Dari Ibnu Umar radhiyallahu ‘anhuma, bahwasanya Umar bertanya kepada Nabi shallallahu ‘alaihi wa sallam dengan mengatakan, ‘Sesungguhnya dulu saya pernah bernadzar pada zaman jahiliyah untuk ber-i’tikaf semalam di masjidil haram. Maka Nabi  shallallahu ‘alaihi wa sallam bersabda kepadanya : penuhilah nadzarmu. (HR. Al-Bukhari, 3/63)

            Adapun sebab diistilahkan dengan iftikaf syuruq karena pada saat itu didilaksanakan saat setelah fajar shiddiq muncul hingga telah tiba awal waktu dhuha atau saat matahari telah terbit setingga satu tombak, sehingga penamaannya dinisbatkan dengan seiring terbitnya matahari yaitu syuruq atau isyraq.

Syarat dan Ketentuan I’tikaf Syuruq

            I’tikaf menjelang syuruq ini ada beberapa ketentuan yang perlu diketahui agar tidak terjadi kesalahpahaman. Hal ini guna mengantisipasi hal-hal yang tidak sesuai dengan kriteria i’tikaf syuruq sesuai syar’i dan menghindari diri dari amalan yang sia-sia. Di antara ketentuan-ketentuan tersebut adalah :

            Pertama, bahwa keutamaan i’tikaf tersebut adalah ditunaikan dengan duduk berdzikir setelah melaksanakan shalat subuh. Sebagaimana zahir hadits yang telah disebutkan di atas. Syeikh Muhammad Al-Mukhtar Asy-Syanqithi mengatakan, “Keutamaan tersebut mempunyai beberapa syarat, yaitu : hendaknya melaksanakan shalat subuh dengan berjama’ah, maka tidak termasuk di dalamnya orang yang melaksanakan shalat subuh sendirian. Sementara bila meninjau jama’ah secara zhahir maka jama’ah itu mencakup berjama’ah dalam masjid, dalam safar, dan dalam keluarga  meskipun tertinggal karena suatu udzur, seperti melaksanakan shalat sebagai imam untuk anak-anaknya di rumah, kemudian dia duduk di tempat ia shalat.

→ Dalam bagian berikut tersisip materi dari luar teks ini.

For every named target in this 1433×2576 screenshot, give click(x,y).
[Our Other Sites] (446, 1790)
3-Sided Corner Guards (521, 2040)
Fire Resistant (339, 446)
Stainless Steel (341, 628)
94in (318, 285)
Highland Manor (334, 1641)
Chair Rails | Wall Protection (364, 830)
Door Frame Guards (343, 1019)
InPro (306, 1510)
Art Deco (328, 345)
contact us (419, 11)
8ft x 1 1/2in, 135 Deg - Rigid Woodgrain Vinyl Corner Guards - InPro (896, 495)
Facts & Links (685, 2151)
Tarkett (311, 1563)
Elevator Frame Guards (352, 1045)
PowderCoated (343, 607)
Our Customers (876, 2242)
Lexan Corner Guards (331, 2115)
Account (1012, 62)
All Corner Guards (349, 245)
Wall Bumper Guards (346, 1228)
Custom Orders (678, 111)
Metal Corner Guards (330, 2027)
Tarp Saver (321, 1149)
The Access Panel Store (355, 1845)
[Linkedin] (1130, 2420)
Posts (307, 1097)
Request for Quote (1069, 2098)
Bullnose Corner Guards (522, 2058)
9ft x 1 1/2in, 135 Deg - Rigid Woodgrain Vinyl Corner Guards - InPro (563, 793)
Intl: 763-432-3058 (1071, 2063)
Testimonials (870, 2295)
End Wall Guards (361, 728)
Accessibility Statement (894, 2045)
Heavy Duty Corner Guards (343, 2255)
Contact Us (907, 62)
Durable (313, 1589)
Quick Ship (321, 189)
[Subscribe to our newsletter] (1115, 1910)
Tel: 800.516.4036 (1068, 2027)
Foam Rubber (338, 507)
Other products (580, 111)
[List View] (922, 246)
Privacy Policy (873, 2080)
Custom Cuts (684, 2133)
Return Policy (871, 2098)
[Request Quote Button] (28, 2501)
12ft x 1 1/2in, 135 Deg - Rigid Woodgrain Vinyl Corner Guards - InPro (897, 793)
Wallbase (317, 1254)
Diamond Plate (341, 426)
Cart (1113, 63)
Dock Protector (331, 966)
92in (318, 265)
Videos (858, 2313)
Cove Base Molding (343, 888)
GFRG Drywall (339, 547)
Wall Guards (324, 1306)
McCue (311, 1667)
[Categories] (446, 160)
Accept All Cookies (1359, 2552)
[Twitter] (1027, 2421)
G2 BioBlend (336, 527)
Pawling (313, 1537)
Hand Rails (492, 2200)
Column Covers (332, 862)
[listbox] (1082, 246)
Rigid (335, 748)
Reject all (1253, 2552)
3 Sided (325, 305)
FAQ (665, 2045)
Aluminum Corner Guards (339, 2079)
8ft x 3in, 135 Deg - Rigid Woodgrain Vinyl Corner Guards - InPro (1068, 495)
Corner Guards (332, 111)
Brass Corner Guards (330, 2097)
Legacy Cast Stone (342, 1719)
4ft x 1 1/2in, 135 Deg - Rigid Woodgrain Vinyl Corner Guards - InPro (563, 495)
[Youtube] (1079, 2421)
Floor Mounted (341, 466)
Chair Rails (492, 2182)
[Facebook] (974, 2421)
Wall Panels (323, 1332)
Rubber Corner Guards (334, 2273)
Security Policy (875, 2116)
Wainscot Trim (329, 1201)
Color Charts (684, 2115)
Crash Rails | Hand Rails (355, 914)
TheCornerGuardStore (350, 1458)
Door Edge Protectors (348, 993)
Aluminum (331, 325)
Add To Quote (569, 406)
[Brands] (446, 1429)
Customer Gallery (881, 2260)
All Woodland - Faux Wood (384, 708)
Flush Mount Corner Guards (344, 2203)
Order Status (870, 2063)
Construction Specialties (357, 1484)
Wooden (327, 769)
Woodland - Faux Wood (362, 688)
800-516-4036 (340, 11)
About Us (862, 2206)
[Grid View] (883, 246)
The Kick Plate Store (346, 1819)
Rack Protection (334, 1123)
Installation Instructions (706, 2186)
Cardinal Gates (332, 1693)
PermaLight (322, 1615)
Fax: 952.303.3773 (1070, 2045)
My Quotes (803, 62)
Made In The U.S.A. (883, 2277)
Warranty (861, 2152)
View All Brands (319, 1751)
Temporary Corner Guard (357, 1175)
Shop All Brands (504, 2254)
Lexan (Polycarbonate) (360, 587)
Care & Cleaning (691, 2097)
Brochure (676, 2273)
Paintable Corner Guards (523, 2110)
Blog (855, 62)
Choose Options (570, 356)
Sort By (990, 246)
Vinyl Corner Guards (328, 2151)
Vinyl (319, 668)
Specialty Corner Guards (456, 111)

            Kedua, hendaknya ketika duduk dibarengi dengan berdzikir kepada Allah. Jika seseorang tidur pada waktu tersebut, maka tidak mungkin mendapatkan keutamaan tersebut. Keutmaan tersebut hanya bisa didapat dengan memanfaatkannya dengan tilawah Al-Qur’an, berdzikir kepada Ar-Rahman, beristighfar, membaca kitab-kitab ilmu, atau mempelajarinya, memberikan fatwa, memberikan jawaban kepada orang yang bertanya, memberi nasehat kepada orang lain, atau pun ber-amar ma’ruf nahi munkar. Namun jika momen tersebut digunakan untuk ghibah (membicarakan aib orang lain), mengadu domba, maka sama sekali tidak akan mendapatkan keutamaan ini.

            Ketiga, hendaknya dilakukan di tempat ia shalat. Maka apabila seseorang beranjak pergi dari tempat shalatnya lalu datang kembali dengan membawa mushaf, maka itu tidak termasuk mendapatkan keutamaan tersebut. Di karenakan keutamaanya begitu agung, yaitu pahalanya sepertihalnya pahala haji dan umrah secara sempurna dan sempur, maka tentu keutmaan tersebut hanya bisa diraih dengan harus bersusah payah. sehingga seorang hamba harus memaksakan diri untuk menyesuaikan keadaan dengan sunnah ini. Yaitu dengan keadaan duduk sampai tersebit matahari, kemudian menunaikan shalat dua rakaat. (Asy-Syanqithi, Syarh Zad al-Mustaqni’). Wallahu A’lam bish Showab.